Try it – Scan the lines below; pull out those with "icon".

Stored entries
● ● ● ● ●
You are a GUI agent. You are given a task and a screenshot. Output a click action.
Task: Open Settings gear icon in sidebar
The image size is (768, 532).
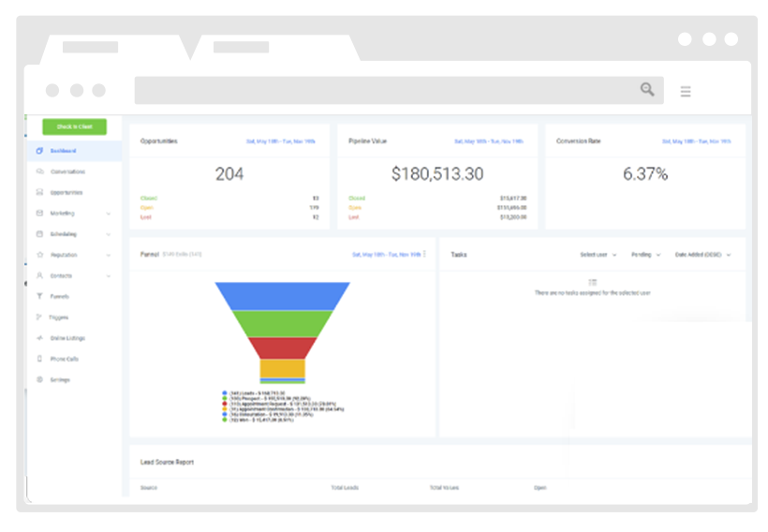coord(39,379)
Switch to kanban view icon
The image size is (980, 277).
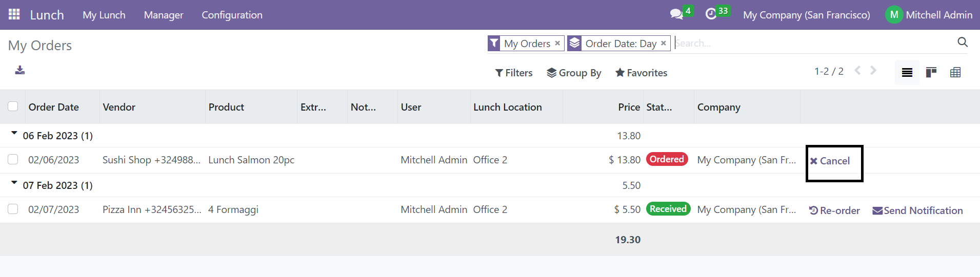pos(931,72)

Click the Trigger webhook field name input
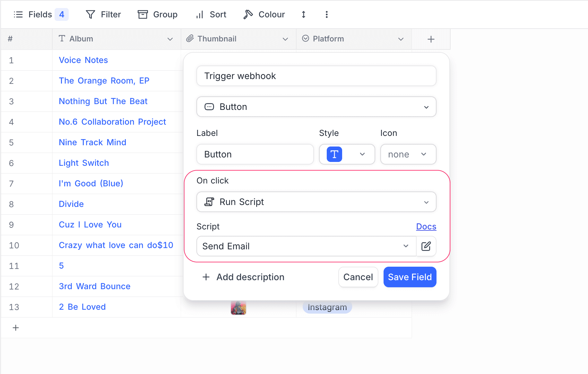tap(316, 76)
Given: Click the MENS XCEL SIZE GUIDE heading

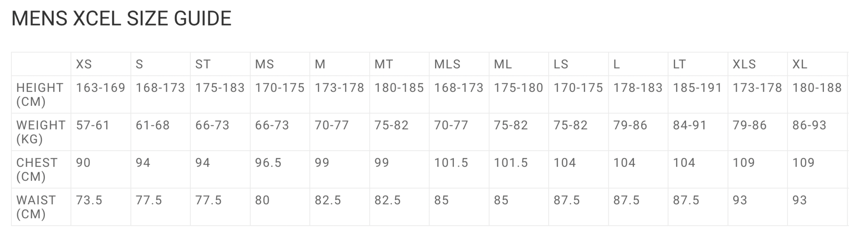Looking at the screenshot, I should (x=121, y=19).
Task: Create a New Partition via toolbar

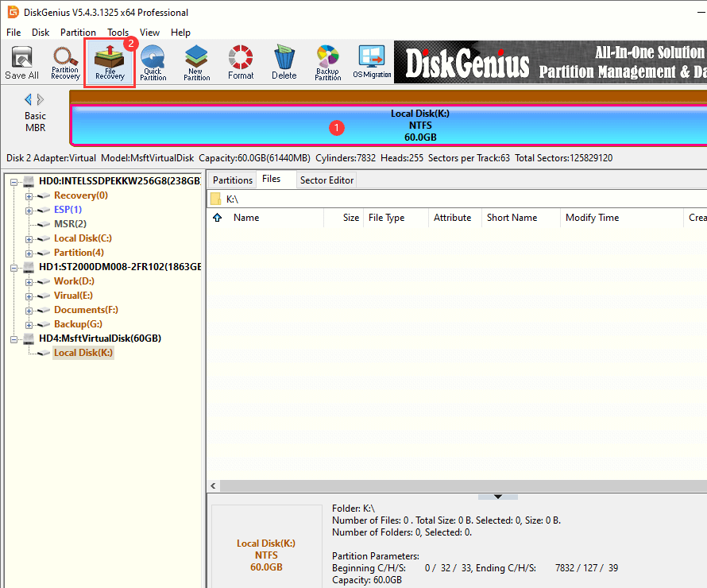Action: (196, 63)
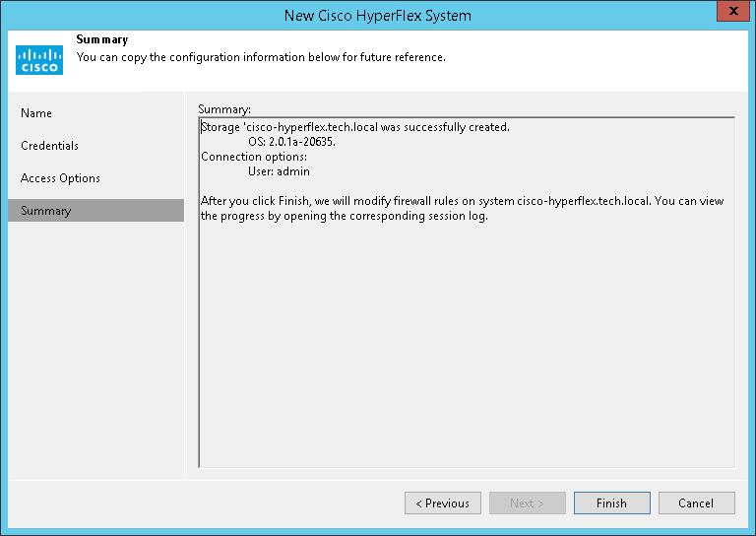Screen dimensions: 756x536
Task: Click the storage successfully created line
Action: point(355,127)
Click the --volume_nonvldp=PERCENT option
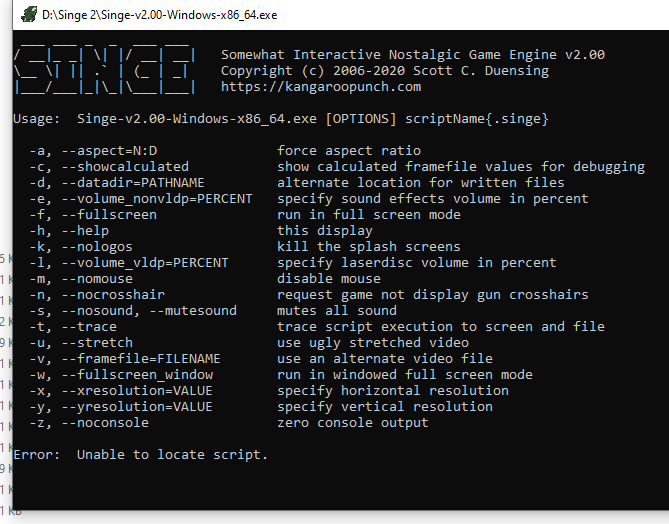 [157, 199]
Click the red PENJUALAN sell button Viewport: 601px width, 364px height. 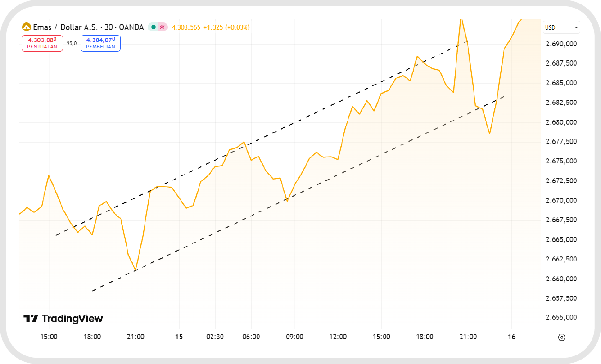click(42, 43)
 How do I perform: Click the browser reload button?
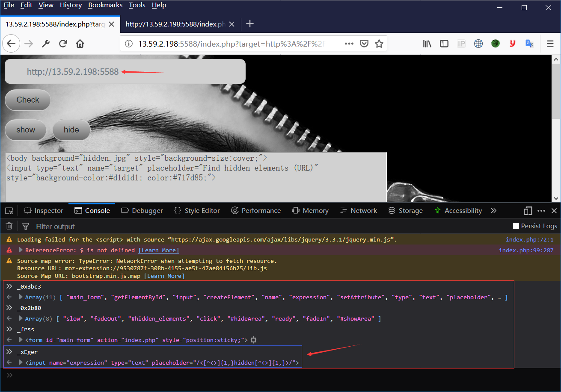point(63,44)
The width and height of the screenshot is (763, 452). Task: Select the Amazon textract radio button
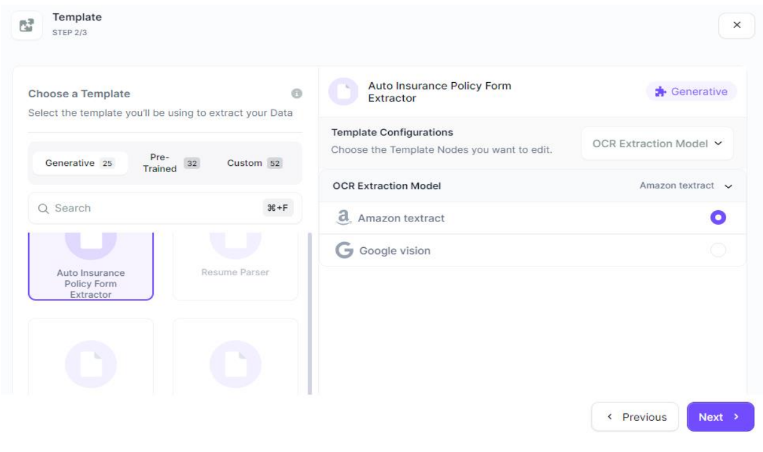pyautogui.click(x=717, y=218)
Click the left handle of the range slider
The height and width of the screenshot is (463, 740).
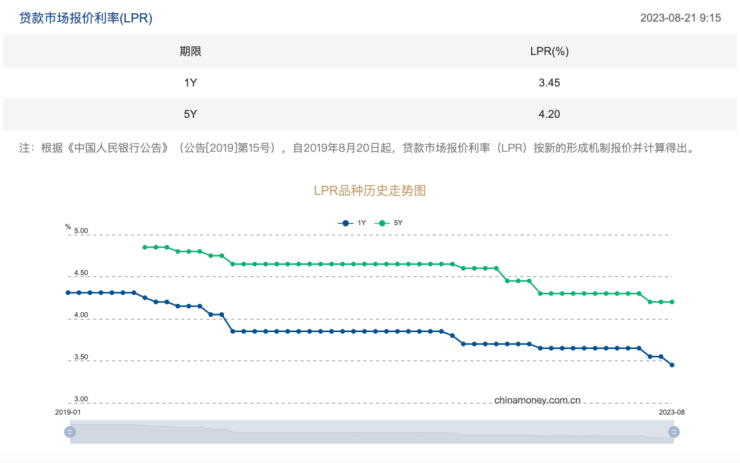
● ● ● ● ●
Response –
Task: Open Settings gear icon in sidebar
Switch to kanban view icon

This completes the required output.